One of the delights of my midlife has been to actively embrace the blooming beauty of gardening. As a teenager, walloping my ears with Wham on my Walkman, I’d sit in the garden watching my parents oooh and aaaah over an emerging blossom like a baby in a pram, rolling my eyes and thinking they were just weird.
Well, at 55 I’m now as weird as shit, although I also still have some sort of noise in my ears…. Not Wham, but usually a podcast to fill my politically nerdy head.
But it was not always so. When my marriage ended abruptly when I discovered my husband was gay and I realised the life I had build had actually been built on sand, our (now my) garden became the enemy. It had been his domain while I focused on building our home and you know, breeding. Despite having a father who always engineered a Spring splendour and a Summer of colour in our garden growing up, my head had been too invested in boys and books to take any lessons from him. The garden was an alien place I had no knowledge of.

> **Requirement 1**: In the essay on gardening, what did the writer listen to on a Walkman as a teenager?
> **Requirement 2**: Condense the paragraph of the gardening essay that begins "But it was not always so" into two or three sentences that keep its main facts.

> **Data entries**:
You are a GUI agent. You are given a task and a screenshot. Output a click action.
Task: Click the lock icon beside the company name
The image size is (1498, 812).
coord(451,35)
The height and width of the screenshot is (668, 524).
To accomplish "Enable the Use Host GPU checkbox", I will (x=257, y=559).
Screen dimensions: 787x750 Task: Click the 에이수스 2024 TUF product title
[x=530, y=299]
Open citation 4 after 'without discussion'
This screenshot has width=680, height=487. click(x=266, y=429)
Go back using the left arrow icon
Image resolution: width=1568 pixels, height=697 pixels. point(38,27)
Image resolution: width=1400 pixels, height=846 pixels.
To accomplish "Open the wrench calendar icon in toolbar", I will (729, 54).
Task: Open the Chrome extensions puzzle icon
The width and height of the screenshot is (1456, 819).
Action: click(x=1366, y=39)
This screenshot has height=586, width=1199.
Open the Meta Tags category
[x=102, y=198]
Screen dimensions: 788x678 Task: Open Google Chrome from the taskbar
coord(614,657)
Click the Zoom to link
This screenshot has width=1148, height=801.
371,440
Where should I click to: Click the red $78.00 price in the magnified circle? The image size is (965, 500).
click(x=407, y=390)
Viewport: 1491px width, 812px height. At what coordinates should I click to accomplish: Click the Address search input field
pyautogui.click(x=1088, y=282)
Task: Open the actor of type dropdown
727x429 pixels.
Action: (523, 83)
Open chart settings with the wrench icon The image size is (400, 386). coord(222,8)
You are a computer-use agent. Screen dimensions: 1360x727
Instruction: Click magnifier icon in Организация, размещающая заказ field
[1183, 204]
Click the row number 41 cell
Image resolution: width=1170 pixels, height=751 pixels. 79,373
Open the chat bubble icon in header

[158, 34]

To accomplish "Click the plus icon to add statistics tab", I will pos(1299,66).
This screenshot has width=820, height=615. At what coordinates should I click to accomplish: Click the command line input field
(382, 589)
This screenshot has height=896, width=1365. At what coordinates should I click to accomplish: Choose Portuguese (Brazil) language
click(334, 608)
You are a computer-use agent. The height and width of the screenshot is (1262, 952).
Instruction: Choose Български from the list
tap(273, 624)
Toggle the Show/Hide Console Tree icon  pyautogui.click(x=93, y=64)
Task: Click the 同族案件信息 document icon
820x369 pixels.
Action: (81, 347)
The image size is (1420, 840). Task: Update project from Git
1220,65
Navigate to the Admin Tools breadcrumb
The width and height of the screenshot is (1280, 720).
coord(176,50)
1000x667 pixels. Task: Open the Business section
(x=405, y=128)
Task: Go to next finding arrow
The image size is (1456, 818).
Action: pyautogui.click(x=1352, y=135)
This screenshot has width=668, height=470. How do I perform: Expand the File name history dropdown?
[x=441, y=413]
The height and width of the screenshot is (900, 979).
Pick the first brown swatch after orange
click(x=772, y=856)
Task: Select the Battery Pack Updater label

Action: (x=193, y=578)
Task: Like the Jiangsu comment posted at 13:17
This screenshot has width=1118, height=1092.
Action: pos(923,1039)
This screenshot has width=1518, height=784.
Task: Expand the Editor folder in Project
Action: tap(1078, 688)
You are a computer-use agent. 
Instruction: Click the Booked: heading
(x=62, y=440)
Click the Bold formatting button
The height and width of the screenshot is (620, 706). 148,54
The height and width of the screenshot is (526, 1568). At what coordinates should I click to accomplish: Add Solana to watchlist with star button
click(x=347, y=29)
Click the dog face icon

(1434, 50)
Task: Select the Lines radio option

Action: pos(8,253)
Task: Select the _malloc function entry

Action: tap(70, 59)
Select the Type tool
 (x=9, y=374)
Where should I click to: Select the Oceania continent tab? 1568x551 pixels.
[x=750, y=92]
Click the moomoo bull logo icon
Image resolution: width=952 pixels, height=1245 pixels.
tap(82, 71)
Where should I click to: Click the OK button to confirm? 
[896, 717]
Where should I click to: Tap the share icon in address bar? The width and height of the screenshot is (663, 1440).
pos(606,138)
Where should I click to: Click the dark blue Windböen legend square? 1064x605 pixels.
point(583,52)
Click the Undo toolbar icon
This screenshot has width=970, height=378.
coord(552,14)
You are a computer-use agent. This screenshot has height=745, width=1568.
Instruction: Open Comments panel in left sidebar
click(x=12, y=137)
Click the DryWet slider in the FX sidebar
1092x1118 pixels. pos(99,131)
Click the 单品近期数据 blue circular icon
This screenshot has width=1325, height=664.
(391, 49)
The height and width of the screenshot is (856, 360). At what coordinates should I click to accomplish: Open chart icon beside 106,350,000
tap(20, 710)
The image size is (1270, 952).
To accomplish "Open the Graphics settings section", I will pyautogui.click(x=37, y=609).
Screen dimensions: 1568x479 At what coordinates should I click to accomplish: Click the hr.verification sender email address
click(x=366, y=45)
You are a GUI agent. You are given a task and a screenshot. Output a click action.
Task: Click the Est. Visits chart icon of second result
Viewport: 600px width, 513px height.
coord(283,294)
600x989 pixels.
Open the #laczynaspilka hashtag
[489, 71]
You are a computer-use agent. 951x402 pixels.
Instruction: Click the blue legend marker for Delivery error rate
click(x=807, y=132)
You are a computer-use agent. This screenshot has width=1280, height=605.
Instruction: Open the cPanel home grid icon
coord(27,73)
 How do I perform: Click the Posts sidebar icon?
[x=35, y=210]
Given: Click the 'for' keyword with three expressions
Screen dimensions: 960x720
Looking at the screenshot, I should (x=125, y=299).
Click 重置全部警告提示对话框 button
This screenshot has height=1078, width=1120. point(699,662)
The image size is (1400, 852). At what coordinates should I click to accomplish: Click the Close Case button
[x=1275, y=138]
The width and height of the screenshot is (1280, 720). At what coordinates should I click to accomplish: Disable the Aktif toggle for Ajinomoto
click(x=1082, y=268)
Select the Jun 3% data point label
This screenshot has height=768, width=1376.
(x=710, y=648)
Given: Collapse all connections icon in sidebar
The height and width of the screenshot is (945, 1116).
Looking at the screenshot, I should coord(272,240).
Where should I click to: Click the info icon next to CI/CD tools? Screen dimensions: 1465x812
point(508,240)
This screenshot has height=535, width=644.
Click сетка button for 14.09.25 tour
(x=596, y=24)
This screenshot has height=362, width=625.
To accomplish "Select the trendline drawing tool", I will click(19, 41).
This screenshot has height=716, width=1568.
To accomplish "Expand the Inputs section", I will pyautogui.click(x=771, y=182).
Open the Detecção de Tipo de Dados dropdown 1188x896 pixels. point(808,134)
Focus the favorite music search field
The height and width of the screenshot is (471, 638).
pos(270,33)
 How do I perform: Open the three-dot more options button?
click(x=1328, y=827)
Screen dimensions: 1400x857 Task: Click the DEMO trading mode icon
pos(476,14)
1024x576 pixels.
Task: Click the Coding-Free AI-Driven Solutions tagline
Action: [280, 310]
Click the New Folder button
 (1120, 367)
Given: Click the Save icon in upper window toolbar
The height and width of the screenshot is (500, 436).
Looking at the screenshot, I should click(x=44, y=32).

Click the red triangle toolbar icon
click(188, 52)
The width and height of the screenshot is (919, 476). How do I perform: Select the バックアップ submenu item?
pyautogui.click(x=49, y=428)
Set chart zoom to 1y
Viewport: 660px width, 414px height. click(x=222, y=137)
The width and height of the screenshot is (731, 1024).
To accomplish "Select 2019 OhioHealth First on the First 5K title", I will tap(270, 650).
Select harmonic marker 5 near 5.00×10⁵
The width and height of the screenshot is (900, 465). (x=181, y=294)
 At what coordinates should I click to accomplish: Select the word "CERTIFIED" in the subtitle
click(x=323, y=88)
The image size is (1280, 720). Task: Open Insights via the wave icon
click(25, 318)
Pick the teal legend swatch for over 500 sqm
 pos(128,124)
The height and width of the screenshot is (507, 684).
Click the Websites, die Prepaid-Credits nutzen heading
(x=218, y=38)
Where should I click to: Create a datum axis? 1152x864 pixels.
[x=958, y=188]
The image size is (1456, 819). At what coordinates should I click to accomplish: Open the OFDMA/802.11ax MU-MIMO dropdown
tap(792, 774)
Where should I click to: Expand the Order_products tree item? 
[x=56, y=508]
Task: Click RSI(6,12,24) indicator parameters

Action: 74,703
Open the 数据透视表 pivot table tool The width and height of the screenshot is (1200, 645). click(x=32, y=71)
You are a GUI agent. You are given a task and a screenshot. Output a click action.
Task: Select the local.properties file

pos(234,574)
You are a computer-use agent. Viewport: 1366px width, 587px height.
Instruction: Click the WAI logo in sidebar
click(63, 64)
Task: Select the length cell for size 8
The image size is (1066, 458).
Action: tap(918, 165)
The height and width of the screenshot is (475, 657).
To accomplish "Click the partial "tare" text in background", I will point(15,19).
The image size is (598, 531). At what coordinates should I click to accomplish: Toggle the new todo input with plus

> **Correct response 1**: Wham.

> **Correct response 2**: It was not always so. When my marriage ended abruptly after I discovered my husband was gay, the garden became the enemy, because it had been his domain while I focused on our home and having children. My father had always grown a colorful garden, but I had been too absorbed in boys and books to learn from him, so the garden was an alien place to me.